### GIVEN DATA:
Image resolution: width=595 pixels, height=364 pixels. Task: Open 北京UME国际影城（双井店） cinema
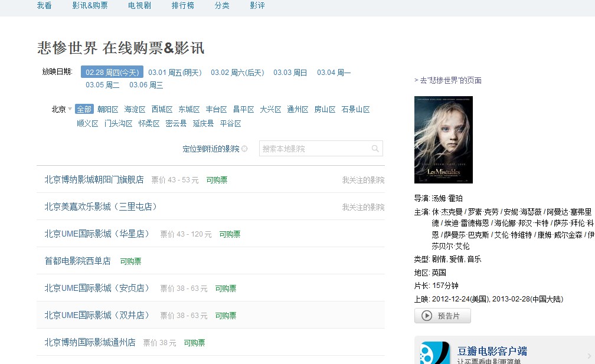97,316
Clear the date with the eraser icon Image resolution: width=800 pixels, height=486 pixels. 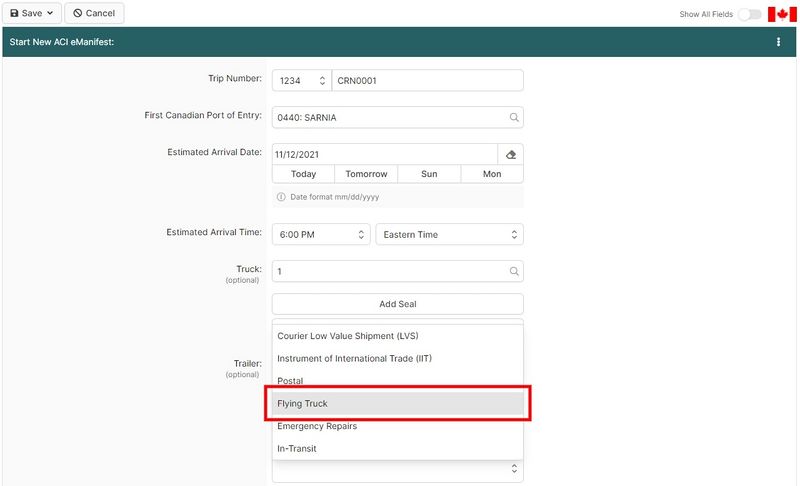(x=510, y=154)
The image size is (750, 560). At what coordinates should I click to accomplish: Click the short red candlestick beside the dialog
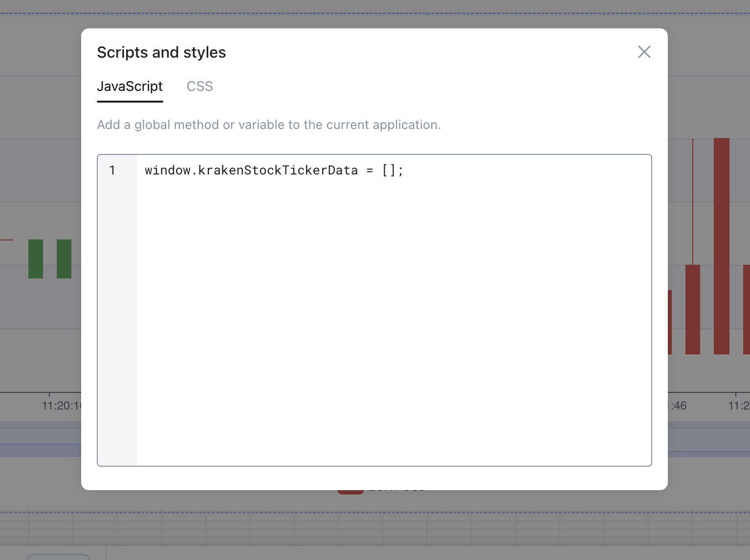pos(670,322)
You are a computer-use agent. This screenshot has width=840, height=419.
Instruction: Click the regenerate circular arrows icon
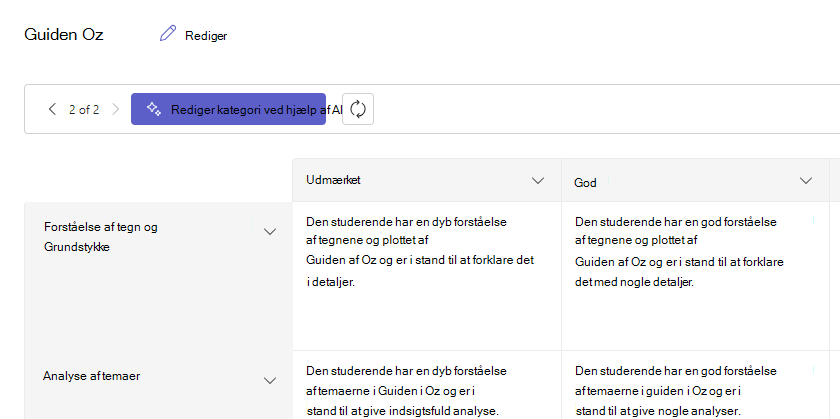(x=358, y=109)
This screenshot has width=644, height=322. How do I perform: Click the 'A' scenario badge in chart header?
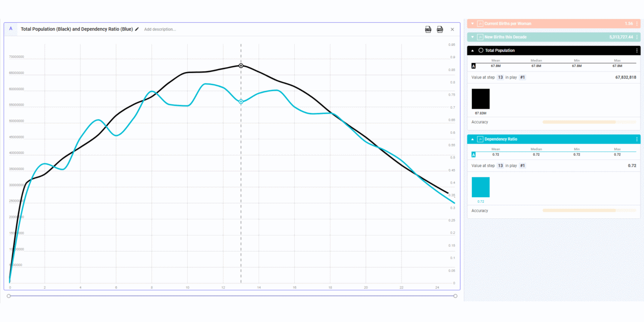tap(11, 29)
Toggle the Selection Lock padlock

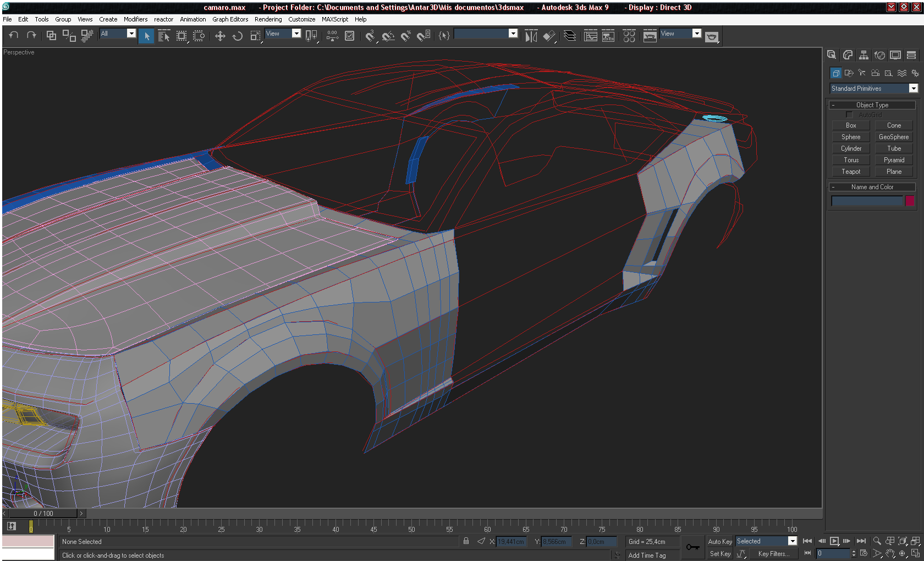[x=466, y=541]
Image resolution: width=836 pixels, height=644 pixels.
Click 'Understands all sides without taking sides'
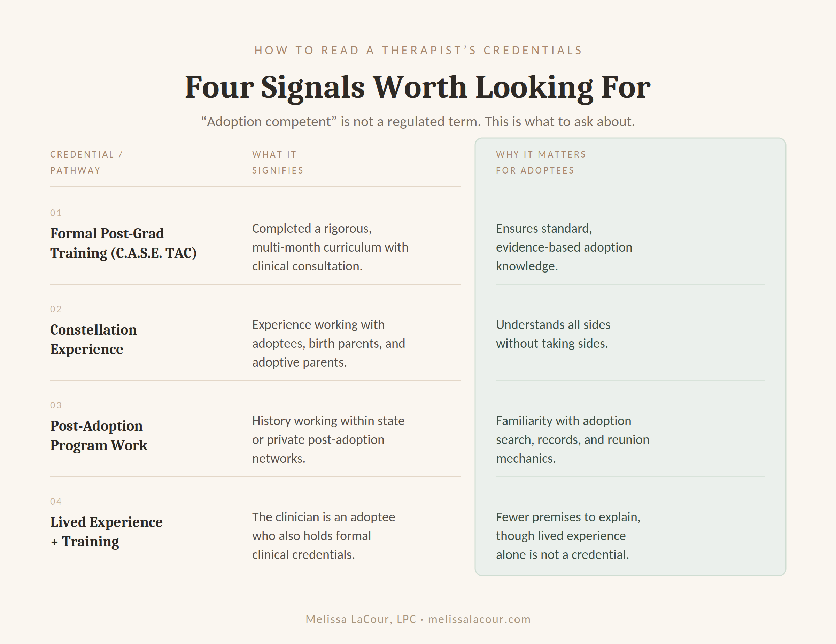point(553,334)
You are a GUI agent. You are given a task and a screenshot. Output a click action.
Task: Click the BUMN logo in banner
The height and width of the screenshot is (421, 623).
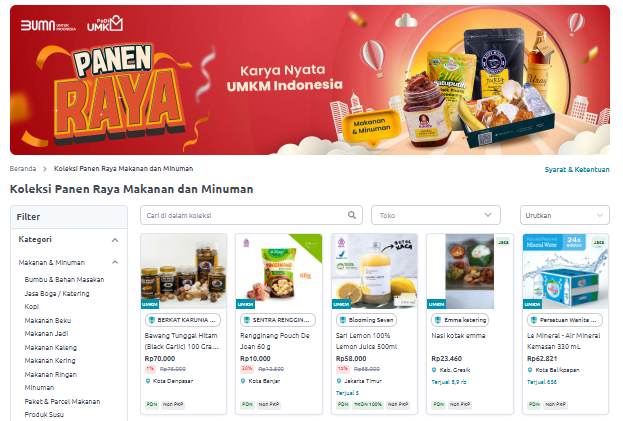(48, 25)
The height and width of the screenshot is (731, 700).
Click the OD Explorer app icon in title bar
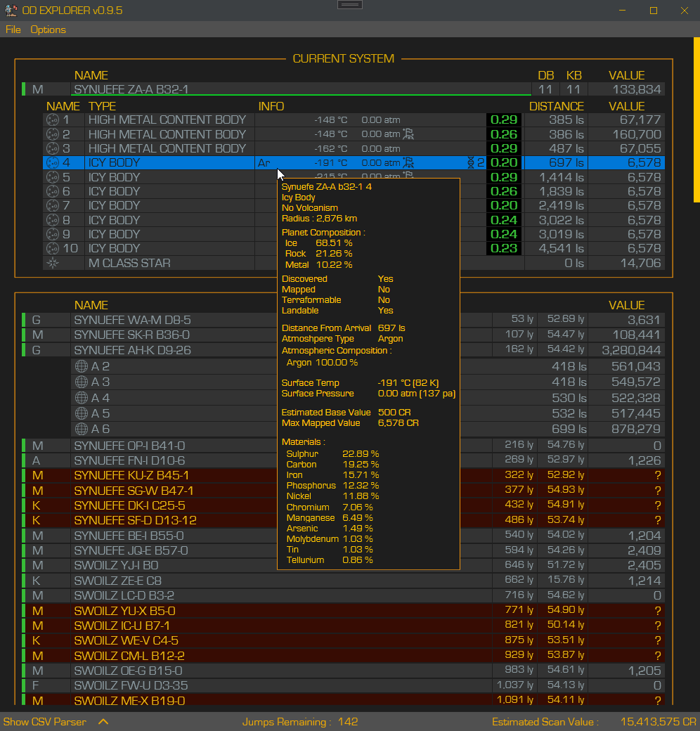click(11, 11)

### WORK INSTRUCTIONS:
Which lines above contain the word "agent"? Copy each one.

### WRITTEN ANSWER:
You are a computer-use agent. This screenshot has width=840, height=419.
You are a GUI agent. You are given a task and a screenshot. Output a click action.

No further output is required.